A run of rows
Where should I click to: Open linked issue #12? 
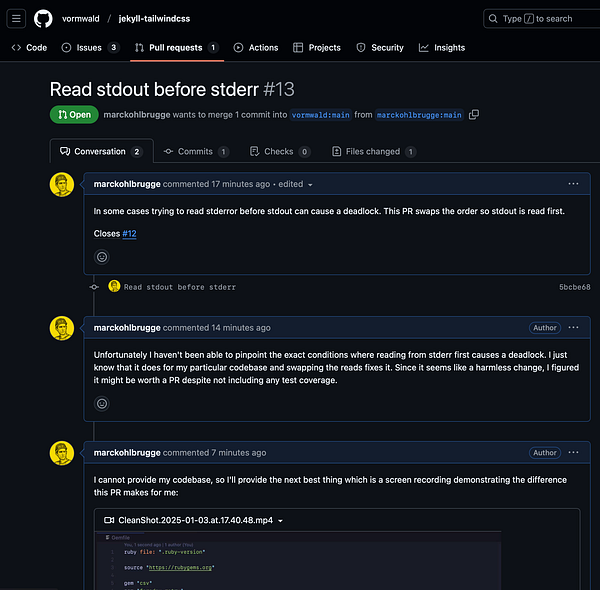point(129,233)
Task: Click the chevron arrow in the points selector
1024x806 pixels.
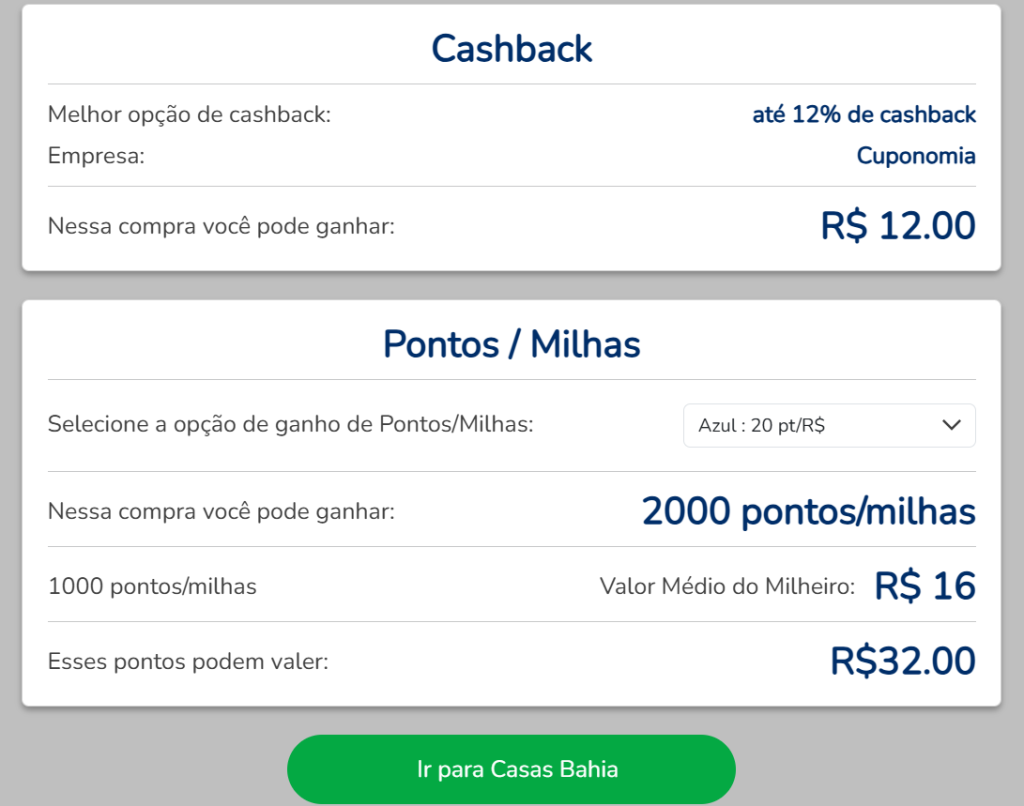Action: click(x=952, y=426)
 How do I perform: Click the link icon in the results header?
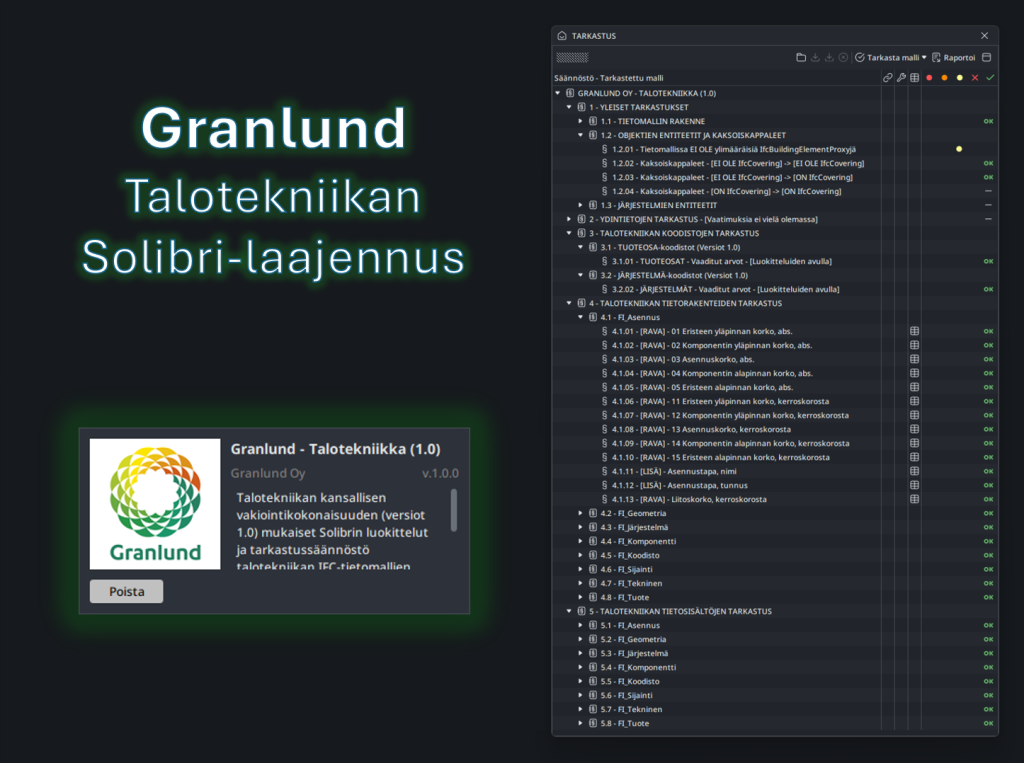[887, 76]
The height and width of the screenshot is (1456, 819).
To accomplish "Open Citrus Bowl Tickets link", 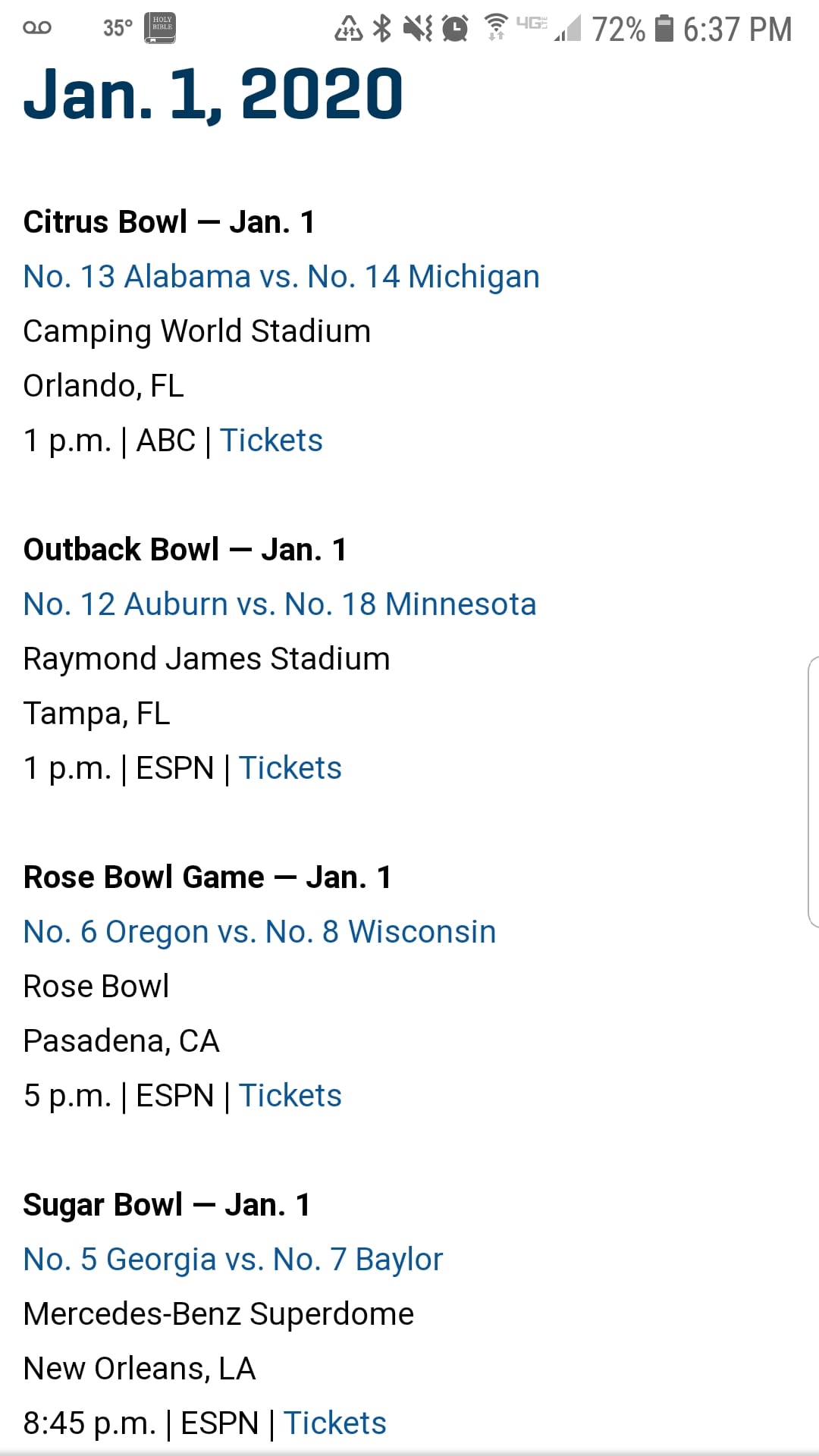I will tap(271, 441).
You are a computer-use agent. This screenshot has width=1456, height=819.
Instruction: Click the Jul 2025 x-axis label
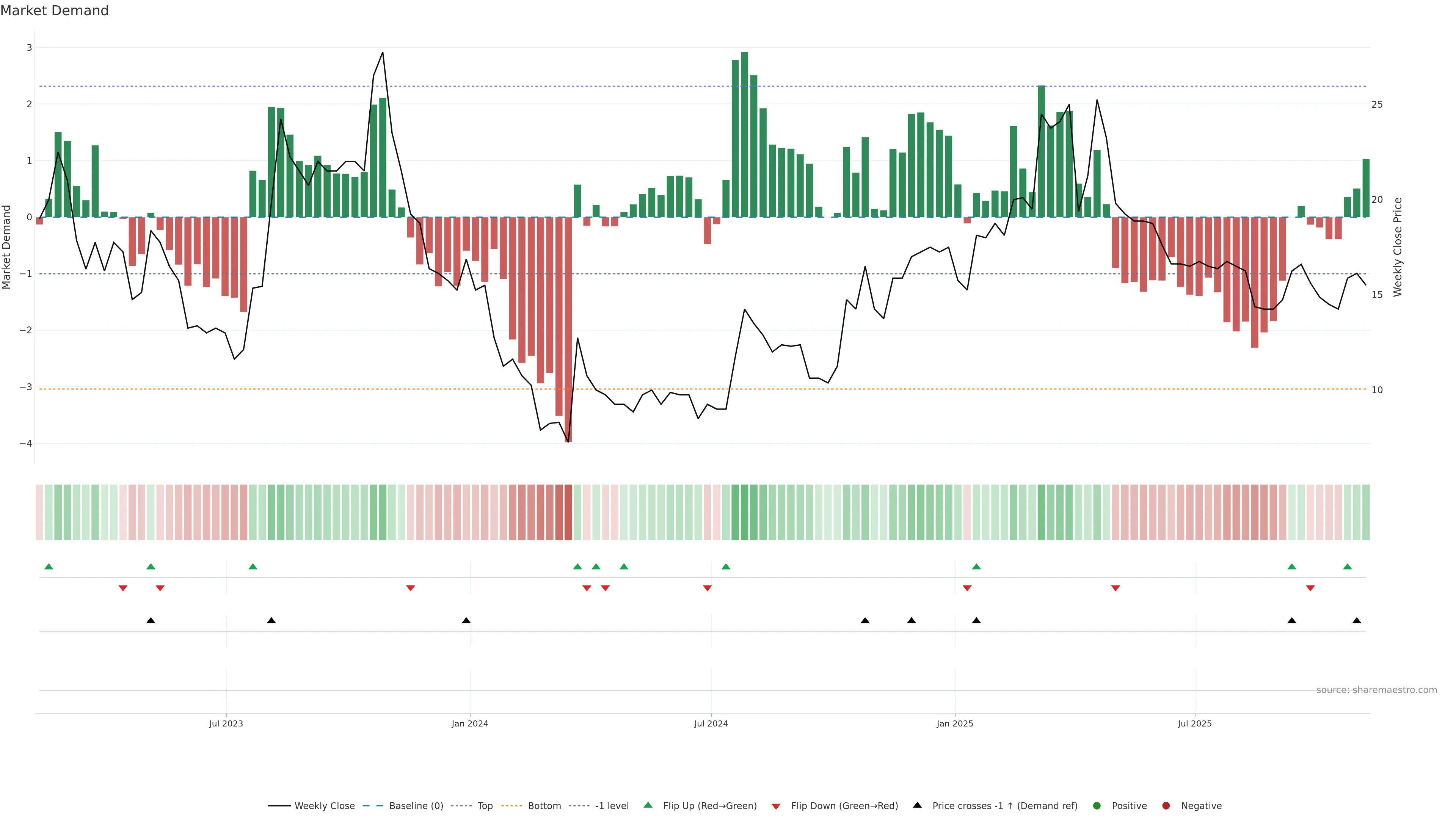(x=1194, y=723)
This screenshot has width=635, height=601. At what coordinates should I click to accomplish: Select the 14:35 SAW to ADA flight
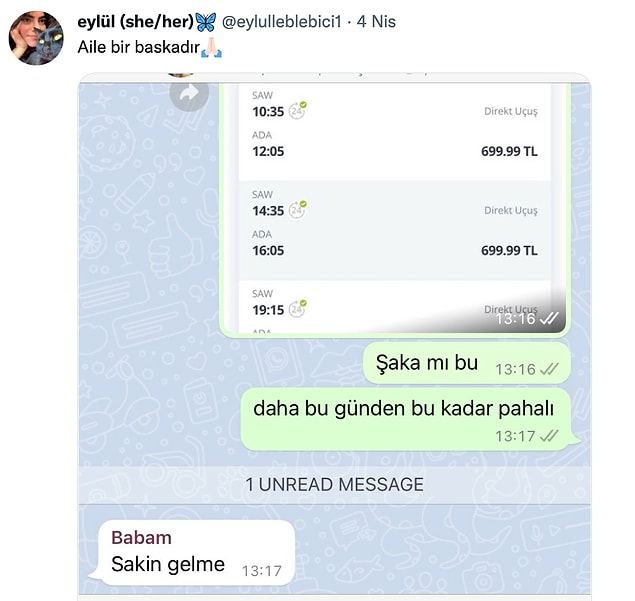[x=395, y=230]
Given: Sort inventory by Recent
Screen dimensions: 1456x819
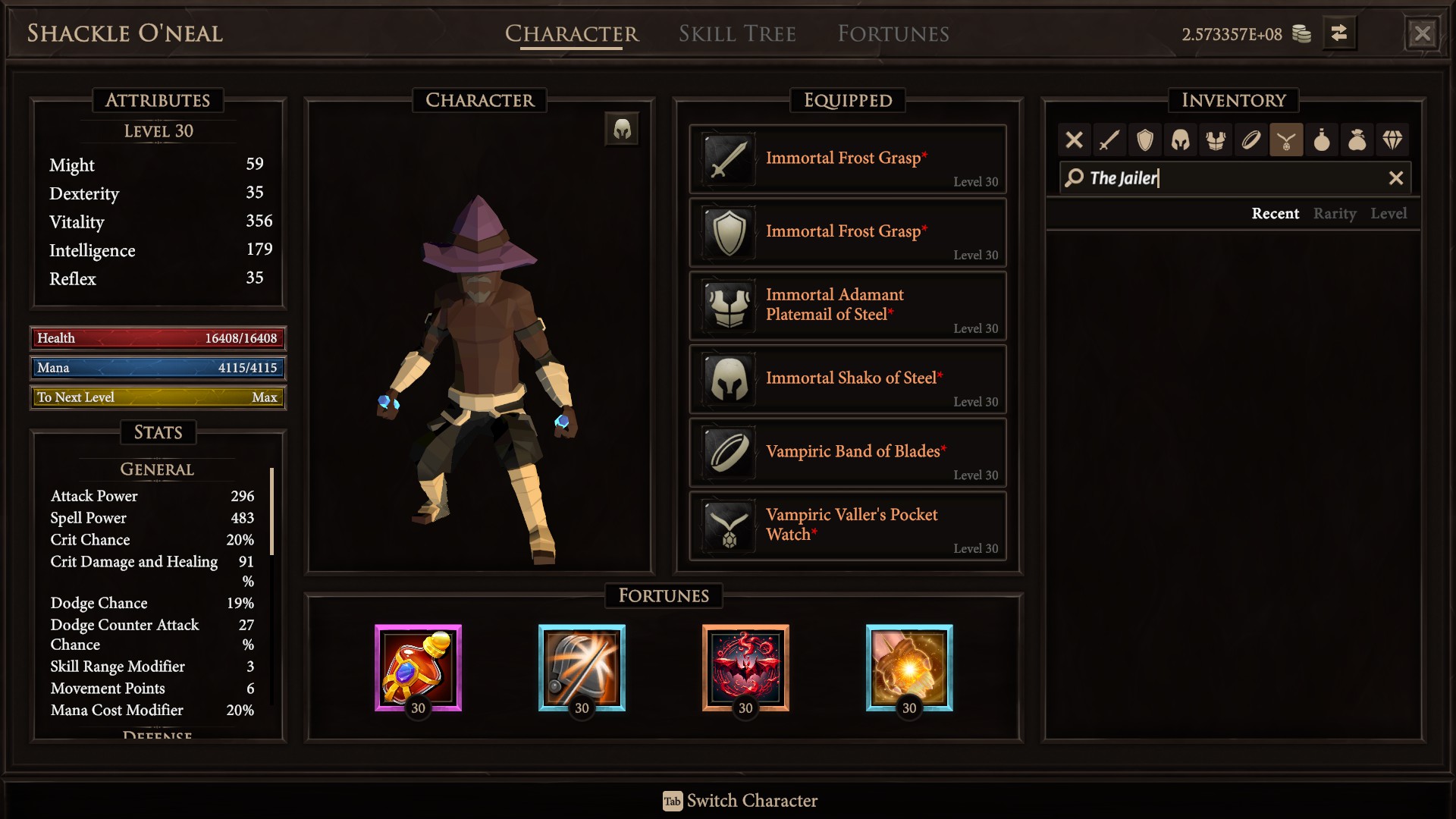Looking at the screenshot, I should [x=1275, y=214].
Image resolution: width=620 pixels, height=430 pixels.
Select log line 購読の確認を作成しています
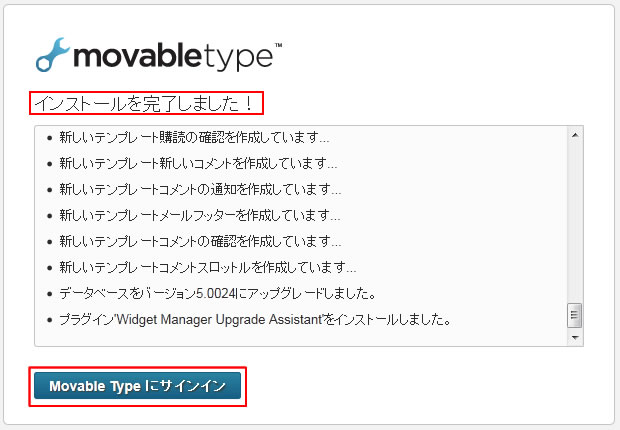coord(194,138)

■ **Written problem**
Format the rows from the line containing "This screenshot has width=635, height=601." through the end of the rows, inclusive, as a two-column CSV with the headers instruction and location. Give one CSV line per row, with its text and its answer each in a single quoted field, line breaks replaced by spaces, and the pictures left out.

■ **Reply to the exercise**
instruction,location
"This screenshot has width=635, height=601. At what coordinates should I click to accomplish: Select the 14:35 SAW to ADA flight","[x=395, y=230]"
"Given: Sort inventory by Recent Screen dimensions: 1456x819","Looking at the screenshot, I should [x=1275, y=214]."
"Image resolution: width=620 pixels, height=430 pixels. Select log line 購読の確認を作成しています","coord(194,138)"